We prove that no positive divisor $d$ of $n$ that is greater or equal to $\sqrt{n}$ can be special: if $d$ is special, then $d+1$ is also a divisor, so $n/d$ and $n/(d+1)$ are both integers, which means that their difference is at least 1. Thus $$\frac{n}{d}\ge \frac{n}{d+1}+1,$$ which is equivalent to $n\ge d(d+1)$. But since $d(d+1)>d^2\ge n$, this is a contradiction. Thus only divisors less than $\sqrt{n}$ can be special. Since divisors come in pairs ($a$ and $n/a$) such that one of them is less than $\sqrt{n}$ and one greater than $\sqrt{n}$ (when $n$ is a square, $\sqrt{n}$ is paired with itself), this means that at most half the divisors can be special.

If precisely half the divisors are special, then $n$ cannot be a square, and every divisor less than $\sqrt{n}$ has to be special. Thus 1 has to be a special divisor, meaning that 2 is a divisor (and thus also special), so 3 is a divisor, and so on, up to the greatest integer $k$ that is less than $\sqrt{n}$. Finally, $k$ is special, so $k+1$ has to be a divisor as well.
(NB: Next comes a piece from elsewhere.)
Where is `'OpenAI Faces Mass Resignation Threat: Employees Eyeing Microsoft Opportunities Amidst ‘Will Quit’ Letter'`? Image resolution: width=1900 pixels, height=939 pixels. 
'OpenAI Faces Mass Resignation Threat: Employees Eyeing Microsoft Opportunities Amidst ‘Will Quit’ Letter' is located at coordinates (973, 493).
Since $k$ is the greatest divisor less than $\sqrt{n}$ and $k+1$ the least divisor greater than $\sqrt{n}$, their product must be $n$, so $n=k(k+1)=k^2+k$. Moreover, $k-1$ is also a divisor of $n=k^2+k$ (unless $k=1$), so it also divides $n-(k-1)(k+2)=k^2+k-(k^2+k-2)=2$.

This leaves us with $k=1$, $k=2$ and $k=3$ as the only possibilities, giving us $n=2$, $n=6$ or $n=12$. In all these cases, exactly half the divisors are special.